Quando iniziative come queste, che aprono il cuore, fanno capire l’importanza di Internet della Stampa 3d ma soprattutto della condivisione. Per questo parliamo spesso di E-Nable su questo blog.
E-Nable: il “popolo della rete” offre protesi ai bambini
Una protesi non è un gioco. Il diritto di giocare, di correre e muoversi come tutti i bambini, nemmeno. Ma non tutti i bambini nati con malformazioni congenite (e sono tanti, nel mondo) possono permettersi arti meccanici che sul mercato arrivano a costare, da listino, migliaia di euro. Domanda-offerta. Funziona così. Eppure una soluzione ci sarebbe. Si chiama stampa 3-D. Il “popolo del web” se n’è accorto: 20-50 euro bastano per la materia prima, il resto è design e buona volontà. È nata così E-Nable, la prima community online che mette in contatto i proprietari di stampanti 3-D con le famiglie di bambini bisognosi sparse in tutto il mondo.
Tutto è cominciato su YouTube. Un video, che mostrava gli sforzi congiunti di un carpentiere del Sud Africa e di un designer di Washington per realizzare una protesi in 3-D per un bambino africano, ha attirato l’interesse di Jon Schull, informatico. “Ho creato due mappe su Google Maps e ho postato i link sotto il video” spiega Schull.
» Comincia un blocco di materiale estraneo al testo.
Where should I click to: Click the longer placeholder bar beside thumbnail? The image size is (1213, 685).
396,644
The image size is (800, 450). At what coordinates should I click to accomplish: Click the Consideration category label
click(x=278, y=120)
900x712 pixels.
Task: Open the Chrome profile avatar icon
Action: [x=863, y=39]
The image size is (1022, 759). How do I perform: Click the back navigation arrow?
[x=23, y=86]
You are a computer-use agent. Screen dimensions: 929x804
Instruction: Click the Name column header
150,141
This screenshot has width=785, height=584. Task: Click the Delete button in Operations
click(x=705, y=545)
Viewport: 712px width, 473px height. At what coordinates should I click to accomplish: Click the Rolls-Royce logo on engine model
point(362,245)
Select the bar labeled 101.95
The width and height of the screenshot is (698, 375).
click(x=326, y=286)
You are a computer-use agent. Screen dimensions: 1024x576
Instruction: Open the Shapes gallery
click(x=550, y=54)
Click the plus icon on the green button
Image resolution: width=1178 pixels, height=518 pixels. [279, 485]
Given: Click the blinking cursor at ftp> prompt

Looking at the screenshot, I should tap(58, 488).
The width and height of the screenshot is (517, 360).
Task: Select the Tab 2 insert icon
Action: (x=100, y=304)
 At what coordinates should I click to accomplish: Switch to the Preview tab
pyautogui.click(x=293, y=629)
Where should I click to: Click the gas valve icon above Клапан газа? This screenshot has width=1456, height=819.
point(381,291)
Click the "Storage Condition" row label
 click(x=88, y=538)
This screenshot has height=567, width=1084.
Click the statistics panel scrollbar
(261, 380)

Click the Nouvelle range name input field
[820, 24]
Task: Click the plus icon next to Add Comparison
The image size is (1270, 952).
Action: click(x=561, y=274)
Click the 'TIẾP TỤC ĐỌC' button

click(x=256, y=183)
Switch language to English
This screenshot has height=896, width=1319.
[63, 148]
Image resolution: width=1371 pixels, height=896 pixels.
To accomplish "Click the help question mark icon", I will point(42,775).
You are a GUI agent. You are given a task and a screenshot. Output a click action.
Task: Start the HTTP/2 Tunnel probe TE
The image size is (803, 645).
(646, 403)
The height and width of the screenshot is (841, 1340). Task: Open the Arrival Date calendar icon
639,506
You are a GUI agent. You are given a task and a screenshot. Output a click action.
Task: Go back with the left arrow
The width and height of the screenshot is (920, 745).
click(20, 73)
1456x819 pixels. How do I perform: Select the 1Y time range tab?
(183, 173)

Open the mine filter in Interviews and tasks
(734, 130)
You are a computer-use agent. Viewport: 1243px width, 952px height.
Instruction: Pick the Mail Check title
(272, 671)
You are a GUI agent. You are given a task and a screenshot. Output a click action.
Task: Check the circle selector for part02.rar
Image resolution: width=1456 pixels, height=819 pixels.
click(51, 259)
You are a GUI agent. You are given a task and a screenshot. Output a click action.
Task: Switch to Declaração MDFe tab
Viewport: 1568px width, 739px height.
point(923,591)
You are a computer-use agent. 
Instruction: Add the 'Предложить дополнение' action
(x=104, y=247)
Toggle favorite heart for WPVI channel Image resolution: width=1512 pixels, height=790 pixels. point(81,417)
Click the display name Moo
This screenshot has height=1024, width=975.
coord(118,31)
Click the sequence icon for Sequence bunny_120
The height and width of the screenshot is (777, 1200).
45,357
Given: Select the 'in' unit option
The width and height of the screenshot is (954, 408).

Il messaggio era chiaro: “Se avete una stampante 3D e volete dare una mano, segnalatevi su questa mappa. Se avete bisogno di una protesi, segnalatevi su quest’altra mappa”. Risultato: in neanche 18 mesi sono 3500 i volontari che si sono iscritti, e sono state già oltre 800 le protesi realizzate e spedite. E-Nable è gestita da una rete di volontari che lavorano a tempo pieno per gestire la piattaforma. “La sfida ora è di espanderci globalmente” spiega Schull. “La maggior parte dei bambini che abbiamo aiutato finora vivono negli Stati Uniti e in Europa. I paesi del cosiddetto Terzo Mondo sono assai meno facilmente raggiungibili con il web”. Per questo E-Nable sta iniziando ad aiutare, ad esempio, bambini e famiglie di Haiti attraverso collaborazioni con ospedali e associazioni locali. Internet non arriva dappertutto, ma la solidarietà sì.